The first product based on Hopper will be the H100, which contains 80 billion transistors, is built on TSMC's 4N process, and delivers three to six times more performance than the Ampere-based A100. The GPU will support PCIe Gen5, fourth-generation NVLink HBM3 memory, and have 3Tbps of memory bandwidth.
"Twenty H100 GPUs can sustain the equivalent of the entire world's internet traffic, making it possible for customers to deliver advanced recommender systems and large language models running inference on data in real time," Nvidia said.
The GPU will also have the second generation of multi-instance technology, and be able to support seven tents on a single GPU. The company also says it will be able to do so securely, thanks to its confidential computing support.
"Hopper brings confidential computing to accelerated computing by using a combination of hardware and software. When confidential computing is enabled or trusted execution environment is created through a confidential virtual machine that encompasses both the CPU and GPU together, the data transfers between the CPU to GPU, and GPU to GPU in a node are encrypted and decrypted at the full PCIe line rate," Nvidia senior director of data center computing Paresh Kharya said.
"H100 also has a hardware firewall that secures the entire workload on the H100 GPU, and also isolates it between the memory and the computer engines, so that no one other than the owner of the trusted execution environment with the key can touch any of the data encoded inside it.

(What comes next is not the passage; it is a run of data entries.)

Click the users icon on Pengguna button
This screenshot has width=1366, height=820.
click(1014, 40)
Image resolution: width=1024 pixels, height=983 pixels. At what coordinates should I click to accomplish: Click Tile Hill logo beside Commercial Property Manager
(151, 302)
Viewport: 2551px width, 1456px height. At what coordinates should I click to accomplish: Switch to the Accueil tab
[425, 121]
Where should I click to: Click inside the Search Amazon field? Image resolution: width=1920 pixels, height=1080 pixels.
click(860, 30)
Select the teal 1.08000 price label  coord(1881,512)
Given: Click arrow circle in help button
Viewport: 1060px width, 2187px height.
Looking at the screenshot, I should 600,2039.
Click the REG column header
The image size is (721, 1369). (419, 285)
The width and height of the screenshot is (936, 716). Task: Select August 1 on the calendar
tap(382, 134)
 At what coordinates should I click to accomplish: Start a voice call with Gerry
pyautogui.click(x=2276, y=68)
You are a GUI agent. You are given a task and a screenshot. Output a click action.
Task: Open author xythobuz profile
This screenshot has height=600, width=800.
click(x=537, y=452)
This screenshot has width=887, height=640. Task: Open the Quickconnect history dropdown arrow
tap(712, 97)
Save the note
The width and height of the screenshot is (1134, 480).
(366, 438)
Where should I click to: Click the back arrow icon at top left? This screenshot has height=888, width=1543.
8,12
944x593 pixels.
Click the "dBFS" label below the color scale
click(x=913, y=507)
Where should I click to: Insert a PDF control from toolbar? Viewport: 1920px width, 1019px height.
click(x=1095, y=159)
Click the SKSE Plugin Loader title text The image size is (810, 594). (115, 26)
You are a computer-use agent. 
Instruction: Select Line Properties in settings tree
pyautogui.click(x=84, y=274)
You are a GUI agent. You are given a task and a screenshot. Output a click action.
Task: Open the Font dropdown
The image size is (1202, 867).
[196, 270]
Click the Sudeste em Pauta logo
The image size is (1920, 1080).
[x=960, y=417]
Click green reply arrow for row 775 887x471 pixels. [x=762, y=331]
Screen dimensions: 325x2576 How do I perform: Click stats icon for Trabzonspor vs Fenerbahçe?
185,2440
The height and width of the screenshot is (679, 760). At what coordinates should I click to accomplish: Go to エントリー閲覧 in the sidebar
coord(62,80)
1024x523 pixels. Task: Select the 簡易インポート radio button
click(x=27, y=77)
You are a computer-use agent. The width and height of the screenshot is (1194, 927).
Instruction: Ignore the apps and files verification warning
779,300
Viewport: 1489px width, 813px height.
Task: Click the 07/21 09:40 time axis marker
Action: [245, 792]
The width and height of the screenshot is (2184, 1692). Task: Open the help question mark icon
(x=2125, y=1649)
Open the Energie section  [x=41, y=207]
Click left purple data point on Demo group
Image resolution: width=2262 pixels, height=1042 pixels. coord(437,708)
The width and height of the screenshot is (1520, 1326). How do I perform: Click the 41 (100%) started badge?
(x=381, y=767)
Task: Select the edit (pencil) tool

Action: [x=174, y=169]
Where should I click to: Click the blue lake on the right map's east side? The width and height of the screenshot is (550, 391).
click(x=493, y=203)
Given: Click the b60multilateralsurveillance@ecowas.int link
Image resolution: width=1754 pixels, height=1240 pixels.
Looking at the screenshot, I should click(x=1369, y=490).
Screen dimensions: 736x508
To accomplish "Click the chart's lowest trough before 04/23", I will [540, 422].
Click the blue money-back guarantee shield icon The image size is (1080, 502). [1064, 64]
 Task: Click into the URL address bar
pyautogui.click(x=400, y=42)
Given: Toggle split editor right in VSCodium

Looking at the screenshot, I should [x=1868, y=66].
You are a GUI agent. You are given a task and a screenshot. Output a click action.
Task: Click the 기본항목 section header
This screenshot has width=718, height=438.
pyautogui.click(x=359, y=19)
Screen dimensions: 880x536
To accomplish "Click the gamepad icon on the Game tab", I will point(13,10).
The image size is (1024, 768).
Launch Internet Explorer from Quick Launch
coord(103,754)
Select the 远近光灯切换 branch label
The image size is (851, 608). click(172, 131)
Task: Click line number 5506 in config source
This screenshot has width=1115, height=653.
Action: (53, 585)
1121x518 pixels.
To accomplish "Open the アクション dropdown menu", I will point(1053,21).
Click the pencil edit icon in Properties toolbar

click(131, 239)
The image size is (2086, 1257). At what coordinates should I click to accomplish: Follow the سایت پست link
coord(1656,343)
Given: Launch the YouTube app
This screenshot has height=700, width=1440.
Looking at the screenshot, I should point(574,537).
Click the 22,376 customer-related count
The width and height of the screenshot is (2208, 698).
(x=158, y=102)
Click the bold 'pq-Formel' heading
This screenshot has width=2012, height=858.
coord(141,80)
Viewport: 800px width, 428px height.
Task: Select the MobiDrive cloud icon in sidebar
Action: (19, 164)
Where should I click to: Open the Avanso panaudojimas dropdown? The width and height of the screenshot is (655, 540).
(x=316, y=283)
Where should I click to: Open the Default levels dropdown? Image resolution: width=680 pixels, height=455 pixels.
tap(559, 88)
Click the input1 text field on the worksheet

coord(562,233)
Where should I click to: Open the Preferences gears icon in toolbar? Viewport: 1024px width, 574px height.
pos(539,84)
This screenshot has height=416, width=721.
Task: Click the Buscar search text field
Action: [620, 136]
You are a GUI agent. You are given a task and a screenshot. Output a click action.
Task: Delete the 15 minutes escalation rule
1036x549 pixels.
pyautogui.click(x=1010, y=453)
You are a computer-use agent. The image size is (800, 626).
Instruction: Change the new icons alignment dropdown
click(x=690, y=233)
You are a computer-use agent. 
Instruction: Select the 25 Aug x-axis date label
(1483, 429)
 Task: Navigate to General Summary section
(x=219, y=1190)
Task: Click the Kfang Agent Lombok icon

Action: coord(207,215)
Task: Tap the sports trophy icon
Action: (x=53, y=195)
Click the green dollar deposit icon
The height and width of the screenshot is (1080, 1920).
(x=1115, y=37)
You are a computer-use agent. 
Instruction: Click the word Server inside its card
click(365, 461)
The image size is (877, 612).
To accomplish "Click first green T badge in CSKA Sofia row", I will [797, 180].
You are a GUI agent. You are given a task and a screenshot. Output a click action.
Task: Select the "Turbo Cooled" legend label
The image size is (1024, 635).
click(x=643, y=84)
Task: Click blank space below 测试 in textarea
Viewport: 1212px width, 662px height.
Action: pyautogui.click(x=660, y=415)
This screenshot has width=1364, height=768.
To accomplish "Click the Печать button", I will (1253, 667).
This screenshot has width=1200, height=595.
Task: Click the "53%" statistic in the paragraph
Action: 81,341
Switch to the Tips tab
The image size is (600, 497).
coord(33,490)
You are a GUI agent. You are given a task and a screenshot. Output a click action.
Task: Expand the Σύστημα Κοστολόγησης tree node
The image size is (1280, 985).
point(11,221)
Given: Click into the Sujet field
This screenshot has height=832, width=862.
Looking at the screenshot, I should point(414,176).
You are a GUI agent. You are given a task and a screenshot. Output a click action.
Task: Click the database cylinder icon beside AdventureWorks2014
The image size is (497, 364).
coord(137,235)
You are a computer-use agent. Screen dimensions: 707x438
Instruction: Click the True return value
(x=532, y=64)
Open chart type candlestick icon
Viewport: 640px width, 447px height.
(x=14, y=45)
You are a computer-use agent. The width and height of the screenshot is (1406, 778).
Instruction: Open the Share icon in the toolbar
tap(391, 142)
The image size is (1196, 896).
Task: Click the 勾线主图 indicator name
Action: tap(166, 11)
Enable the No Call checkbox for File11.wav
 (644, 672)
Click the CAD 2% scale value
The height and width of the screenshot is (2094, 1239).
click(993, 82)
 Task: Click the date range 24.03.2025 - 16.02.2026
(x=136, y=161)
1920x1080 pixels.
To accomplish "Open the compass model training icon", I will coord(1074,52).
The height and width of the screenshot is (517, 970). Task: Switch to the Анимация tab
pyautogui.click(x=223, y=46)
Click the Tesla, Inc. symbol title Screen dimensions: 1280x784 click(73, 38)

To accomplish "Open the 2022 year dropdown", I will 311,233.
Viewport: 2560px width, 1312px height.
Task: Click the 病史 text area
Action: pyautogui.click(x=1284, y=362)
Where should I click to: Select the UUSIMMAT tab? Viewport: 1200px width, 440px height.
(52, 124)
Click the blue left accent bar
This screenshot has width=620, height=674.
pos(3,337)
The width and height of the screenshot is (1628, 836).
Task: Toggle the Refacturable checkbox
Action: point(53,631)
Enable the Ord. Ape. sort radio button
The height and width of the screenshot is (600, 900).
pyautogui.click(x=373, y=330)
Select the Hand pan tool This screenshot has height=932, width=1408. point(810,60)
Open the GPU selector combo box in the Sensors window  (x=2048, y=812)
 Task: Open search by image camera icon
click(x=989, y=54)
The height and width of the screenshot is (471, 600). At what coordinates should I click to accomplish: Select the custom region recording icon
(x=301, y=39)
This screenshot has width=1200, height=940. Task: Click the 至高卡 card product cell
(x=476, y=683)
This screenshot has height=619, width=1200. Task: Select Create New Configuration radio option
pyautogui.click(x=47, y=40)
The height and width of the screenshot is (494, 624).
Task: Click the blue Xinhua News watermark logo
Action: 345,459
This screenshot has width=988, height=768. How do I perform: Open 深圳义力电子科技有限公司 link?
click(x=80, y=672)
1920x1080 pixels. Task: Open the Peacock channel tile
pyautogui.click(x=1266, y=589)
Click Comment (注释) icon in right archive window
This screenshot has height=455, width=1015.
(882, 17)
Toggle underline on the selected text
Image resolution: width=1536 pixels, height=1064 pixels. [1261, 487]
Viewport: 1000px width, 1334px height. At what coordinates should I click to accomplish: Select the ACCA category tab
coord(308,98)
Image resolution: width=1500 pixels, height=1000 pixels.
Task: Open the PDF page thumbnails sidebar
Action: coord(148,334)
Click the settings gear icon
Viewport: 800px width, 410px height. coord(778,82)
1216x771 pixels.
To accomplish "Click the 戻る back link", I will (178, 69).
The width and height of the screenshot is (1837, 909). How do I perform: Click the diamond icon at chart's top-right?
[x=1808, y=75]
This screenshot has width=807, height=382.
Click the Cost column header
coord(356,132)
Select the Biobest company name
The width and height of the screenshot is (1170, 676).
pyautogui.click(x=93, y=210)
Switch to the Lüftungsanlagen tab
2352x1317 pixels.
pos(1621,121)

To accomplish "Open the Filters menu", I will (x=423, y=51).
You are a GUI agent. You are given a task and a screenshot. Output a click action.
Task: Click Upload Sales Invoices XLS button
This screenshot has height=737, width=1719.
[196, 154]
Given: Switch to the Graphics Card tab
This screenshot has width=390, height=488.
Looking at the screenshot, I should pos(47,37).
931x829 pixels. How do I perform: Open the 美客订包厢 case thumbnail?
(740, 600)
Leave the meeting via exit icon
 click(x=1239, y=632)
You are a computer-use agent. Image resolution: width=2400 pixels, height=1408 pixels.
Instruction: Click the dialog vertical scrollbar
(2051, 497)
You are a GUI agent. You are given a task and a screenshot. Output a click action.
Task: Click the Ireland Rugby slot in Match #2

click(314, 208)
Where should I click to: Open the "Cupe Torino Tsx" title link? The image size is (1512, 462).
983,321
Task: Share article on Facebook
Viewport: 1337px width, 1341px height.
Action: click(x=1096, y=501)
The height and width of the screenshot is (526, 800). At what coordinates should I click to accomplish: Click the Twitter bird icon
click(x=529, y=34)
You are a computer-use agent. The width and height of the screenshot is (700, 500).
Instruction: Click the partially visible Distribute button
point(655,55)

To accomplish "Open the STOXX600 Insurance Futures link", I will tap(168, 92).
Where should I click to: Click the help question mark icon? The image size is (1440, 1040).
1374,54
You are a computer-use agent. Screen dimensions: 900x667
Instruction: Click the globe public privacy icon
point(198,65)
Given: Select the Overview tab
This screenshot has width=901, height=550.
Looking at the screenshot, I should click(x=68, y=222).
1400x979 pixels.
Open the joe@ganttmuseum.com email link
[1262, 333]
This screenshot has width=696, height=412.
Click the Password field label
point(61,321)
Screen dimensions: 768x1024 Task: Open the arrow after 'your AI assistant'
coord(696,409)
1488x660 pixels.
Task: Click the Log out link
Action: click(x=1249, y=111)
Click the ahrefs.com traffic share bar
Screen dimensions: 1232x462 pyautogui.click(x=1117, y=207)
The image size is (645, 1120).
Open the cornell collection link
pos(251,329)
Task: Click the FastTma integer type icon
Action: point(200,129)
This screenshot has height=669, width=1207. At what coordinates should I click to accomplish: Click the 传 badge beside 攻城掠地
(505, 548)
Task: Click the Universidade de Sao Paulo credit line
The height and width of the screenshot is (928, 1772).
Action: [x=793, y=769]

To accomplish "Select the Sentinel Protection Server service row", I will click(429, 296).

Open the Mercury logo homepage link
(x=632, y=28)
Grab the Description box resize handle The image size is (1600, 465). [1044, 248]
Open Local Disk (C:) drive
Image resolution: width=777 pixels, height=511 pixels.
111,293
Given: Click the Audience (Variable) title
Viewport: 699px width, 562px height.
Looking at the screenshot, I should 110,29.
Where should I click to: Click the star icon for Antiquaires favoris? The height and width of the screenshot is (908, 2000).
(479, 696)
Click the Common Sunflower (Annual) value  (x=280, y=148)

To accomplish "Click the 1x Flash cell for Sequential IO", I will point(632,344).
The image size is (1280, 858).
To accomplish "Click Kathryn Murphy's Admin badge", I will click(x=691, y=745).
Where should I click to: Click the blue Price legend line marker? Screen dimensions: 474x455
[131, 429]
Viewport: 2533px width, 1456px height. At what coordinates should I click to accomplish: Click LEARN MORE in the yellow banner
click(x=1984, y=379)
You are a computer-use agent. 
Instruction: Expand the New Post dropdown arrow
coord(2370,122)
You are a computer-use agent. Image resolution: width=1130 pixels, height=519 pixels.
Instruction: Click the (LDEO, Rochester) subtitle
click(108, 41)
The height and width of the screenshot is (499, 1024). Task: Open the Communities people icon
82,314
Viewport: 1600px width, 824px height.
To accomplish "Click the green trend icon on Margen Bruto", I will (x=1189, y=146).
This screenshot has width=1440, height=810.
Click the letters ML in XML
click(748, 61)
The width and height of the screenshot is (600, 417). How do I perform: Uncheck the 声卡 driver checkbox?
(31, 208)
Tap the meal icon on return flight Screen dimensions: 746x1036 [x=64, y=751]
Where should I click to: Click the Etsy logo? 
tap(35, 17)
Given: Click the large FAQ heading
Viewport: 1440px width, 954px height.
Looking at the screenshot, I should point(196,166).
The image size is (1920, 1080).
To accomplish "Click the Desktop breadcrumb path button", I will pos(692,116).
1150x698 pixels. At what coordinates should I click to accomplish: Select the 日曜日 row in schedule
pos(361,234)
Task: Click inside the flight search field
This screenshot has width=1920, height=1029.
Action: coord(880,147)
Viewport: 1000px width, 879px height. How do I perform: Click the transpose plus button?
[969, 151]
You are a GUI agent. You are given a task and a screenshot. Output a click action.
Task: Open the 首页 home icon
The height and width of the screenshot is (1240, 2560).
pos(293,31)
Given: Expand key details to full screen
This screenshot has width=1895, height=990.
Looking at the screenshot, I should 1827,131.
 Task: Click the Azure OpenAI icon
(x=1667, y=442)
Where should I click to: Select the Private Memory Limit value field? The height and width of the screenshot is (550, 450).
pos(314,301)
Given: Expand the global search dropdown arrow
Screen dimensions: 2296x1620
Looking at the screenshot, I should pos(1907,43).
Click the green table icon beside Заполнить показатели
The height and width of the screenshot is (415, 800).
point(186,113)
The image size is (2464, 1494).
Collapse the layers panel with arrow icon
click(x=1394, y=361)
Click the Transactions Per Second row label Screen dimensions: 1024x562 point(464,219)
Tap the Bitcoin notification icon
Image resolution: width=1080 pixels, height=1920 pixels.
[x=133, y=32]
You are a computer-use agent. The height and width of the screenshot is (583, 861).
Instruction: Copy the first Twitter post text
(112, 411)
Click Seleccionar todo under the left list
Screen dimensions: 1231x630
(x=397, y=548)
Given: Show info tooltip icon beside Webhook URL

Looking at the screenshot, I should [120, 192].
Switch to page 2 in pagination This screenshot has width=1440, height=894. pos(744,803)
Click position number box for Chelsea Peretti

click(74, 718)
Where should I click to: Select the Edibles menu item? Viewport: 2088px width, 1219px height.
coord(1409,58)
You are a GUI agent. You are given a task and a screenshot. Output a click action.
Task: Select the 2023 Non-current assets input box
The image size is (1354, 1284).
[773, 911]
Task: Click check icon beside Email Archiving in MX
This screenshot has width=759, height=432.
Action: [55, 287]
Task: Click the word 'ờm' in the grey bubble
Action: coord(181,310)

"This design guarantees total VM isolation and prevents access or modification by any unauthorised entity including the hypervisor, the host operating system, or even anyone with physical access."
Nvidia said the H100 could handle the 105-layer, 530 billion parameter monster model, the Megatron-Turing 530B, with up to 30-times higher throughput. When training the Mixture of Experts Transformer model with 395 billion parameters on 8,000 GPUs, Nvidia said rather than taking seven days using A100s, training on H100s takes only 20 hours.
The company will bundle eight H100 GPUs together for its DGX H100 system that will deliver 32 petaflops on FP8 workloads, and the new DGX Superpod will link up to 32 DGX H100 nodes with a switch using fourth-generation NVLink capable of 900GBps.
For those with more modest budgets, the GPU is set to be available from the usual cloud suspects.
Availability for the H100 will start in the third quarter.
Alongside the H100, Nvidia also unveiled its Grace Superchip, based on a pair of Grace chips connected using NVLink-C2C for chip-to-chip interconnect. The superchip has 144 Arm cores in a single socket, LPDDR5x memory with ECC, and draws down 500 watts of power.
Both the Grace Superchip, and the CPU and GPU pairing in the Grace Hopper Superchip announced last year, will be available in the first half of 2023.
Elsewhere at GTC, Nvidia announced its Drive Hyperion 9 automotive system would be available in 2026 production vehicles, and include 14 cameras, nine radars, three lidars, and 20 ultrasonic sensors for automated and autonomous driving, and three cameras and one radar for looking inside the vehicle.